What's it like to live in an aging New York hotel. Most movies would weave a story into the precincts and turn the film into entertainment. Or, if more literally minded, maybe a documentary would result where denizens tell their stories to the camera. An artier approach, on the other hand, might juxtapose selected images into some kind of symbolic narrative that stimulates the imagination. This one-of-a-kind movie, however, does none of these, resulting in an approach unlike I, for one, have ever seen.
For the first half of the hour-plus, a static camera lingers on a particular hotel interior for as much as 90-seconds per scene, creating a rather disturbing sensation as we wait for the frame to change at the expected movie tempo (they don't call them "movies" for nothing). But, contrary to expectation, there is no movement, except for an occasional shadowy figure moving quickly in and out of the static frame. The camera, however, doesn't follow the figure in expected movie fashion, but instead stays fixed on the vacated part of the hotel interior. It's the vacancy of the frame that's being emphasized here, not the transient human occupants who seemingly come and go in an indistinct, anonymous manner. And since the entire film is soundless, the disorienting effect is compounded.
In a later segment, the camera begins a super-slow dolly down succeeding hotel corridors, each closely walled in by a narrowness illuminated only by hotel lighting with dim pools of light and shadow. The effect is to create a sense of claustrophobic confinement and unease. These empty corridor shots are emphasized throughout, tunneling our vision onto some kind of obscurely defined distance. The overall effect of both these main movie parts is of textures or what might be called a fabric of vacancy, confinement and impersonality, at least that's what I'm getting from the filmmakers' exotic technique.
The last part presents views from the roof (I think) in super-slow camera pans, resulting in a somewhat panoramic picture of the New York skyline, and a dehumanized one it is, that is, until the camera bends to a street scene below showing cars in motion, but too far removed to reveal real pedestrians. (I'm not sure if this final reveal needs a "spoiler alert"!) The cars too are confined, in this case by narrow city streets, suggesting an application of the hotel corridors to the outside world, as well.
A couple of frames are worth noting. One lingers on an aging, well-dressed man sitting alone in a hotel room. He's perfectly still for the entire time as if he too is part of the furnishings. It's the only time a full figure is revealed and made a subject. I assume he's the room's occupant and emblematic of the hotel as it once was. The other is a dimly lit corridor frame, blackened at the far end, until, that is, a door opens briefly, but we can't tell why. This occurs a number of times at odd intervals for no apparent reason. In most contexts, such mysterious events would be spooky. Here, the openings and closings are more curious than spooky, as if the neighbors down the hall are beyond our reach.
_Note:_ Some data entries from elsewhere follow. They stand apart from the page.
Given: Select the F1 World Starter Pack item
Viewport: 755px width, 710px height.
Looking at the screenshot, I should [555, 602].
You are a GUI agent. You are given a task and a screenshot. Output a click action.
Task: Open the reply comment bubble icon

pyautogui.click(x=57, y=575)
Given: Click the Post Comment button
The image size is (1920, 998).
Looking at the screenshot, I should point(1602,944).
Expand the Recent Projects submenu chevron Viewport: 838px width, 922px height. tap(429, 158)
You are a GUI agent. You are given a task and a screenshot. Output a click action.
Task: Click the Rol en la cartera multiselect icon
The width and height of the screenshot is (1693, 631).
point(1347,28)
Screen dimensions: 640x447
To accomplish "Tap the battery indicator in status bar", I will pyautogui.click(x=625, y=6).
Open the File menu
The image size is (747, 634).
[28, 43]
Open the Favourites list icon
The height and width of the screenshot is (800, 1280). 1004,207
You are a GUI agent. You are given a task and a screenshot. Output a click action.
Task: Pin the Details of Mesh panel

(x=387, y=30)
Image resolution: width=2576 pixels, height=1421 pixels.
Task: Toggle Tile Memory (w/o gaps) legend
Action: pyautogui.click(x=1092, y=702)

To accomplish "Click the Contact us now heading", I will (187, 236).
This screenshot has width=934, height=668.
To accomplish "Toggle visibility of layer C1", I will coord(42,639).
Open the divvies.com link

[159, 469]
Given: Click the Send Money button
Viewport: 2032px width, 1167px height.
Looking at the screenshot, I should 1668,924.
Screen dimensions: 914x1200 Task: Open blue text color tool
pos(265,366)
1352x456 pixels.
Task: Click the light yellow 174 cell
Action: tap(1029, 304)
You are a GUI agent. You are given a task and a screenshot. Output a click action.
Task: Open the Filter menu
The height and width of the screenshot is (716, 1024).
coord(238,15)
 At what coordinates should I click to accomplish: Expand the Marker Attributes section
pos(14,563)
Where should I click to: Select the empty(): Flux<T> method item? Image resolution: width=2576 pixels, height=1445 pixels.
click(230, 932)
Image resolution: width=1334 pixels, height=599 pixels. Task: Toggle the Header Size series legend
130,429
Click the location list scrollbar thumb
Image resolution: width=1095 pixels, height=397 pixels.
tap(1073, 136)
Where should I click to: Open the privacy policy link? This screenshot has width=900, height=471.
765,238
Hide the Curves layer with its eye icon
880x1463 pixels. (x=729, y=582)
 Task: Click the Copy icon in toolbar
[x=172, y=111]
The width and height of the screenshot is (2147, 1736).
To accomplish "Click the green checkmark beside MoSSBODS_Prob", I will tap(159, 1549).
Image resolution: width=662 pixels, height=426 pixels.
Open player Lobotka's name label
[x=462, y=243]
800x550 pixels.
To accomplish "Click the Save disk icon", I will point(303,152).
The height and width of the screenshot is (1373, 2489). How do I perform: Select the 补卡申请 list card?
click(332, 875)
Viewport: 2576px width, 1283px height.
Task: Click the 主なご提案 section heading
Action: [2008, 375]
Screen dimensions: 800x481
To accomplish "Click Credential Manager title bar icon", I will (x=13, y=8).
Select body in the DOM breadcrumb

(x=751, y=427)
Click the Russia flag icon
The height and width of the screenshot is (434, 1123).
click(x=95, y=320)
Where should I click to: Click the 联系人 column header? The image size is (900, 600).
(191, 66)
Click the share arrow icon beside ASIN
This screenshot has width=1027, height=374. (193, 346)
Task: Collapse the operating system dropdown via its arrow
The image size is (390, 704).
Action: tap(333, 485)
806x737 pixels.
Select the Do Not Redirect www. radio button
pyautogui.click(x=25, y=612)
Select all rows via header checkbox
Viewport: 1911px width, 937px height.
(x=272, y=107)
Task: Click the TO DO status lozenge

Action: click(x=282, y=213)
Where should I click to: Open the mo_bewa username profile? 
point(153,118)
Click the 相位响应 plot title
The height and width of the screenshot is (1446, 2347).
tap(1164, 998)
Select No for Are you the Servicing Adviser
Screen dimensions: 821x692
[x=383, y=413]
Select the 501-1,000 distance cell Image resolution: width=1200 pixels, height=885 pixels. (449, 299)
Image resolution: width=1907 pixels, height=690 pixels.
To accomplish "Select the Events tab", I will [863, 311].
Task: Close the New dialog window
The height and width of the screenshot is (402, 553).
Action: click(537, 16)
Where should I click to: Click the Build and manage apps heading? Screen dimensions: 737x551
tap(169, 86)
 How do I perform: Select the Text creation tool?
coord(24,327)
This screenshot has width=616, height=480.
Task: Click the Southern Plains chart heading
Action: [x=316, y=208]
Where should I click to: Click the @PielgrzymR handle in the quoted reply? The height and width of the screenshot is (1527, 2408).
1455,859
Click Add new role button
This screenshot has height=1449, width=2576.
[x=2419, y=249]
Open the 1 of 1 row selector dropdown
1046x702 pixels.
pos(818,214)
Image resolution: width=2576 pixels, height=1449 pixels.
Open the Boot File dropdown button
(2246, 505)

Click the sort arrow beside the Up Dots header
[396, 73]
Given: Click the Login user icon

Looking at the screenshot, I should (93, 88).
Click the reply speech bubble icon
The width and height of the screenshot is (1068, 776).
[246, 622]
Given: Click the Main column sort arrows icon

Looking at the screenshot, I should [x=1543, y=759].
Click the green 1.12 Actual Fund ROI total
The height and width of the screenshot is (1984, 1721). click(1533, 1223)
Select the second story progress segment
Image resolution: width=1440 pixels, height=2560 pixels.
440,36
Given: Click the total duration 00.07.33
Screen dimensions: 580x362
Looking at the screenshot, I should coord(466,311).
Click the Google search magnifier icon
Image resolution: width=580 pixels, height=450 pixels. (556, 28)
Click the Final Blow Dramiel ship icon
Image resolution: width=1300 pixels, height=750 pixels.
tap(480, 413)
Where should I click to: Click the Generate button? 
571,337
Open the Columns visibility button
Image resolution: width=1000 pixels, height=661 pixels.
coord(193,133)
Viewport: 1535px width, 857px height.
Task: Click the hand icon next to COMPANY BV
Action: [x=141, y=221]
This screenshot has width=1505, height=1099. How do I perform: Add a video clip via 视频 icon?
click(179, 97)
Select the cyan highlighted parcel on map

All in all, I'm not sure what to say about the film or its odd technique. Neither are easy ones to like, but then I don't think the movie was made to please. My guess is that the object is to provoke in an odd way an experience of what living in the hotel is like for its apparently lonely residents. The sequence of frames does follow a kind of spatial narrative as we transition from lobby to roof, even if it is at glacial speed. The effect can also be rather hypnotic as I, for one, began to study those mundane little details of walls, hallways, rooms, ordinarily overlooked in everyday life. In that sense, the technique opens up a fresh look at a common background dimension.
No, it's not a film for everyone, and I have no idea where it would be shown except maybe at film schools. Nonetheless, I think TCM should be congratulated for making such film curiosities available to a broader audience who stand to be provoked by the experience. I know I was.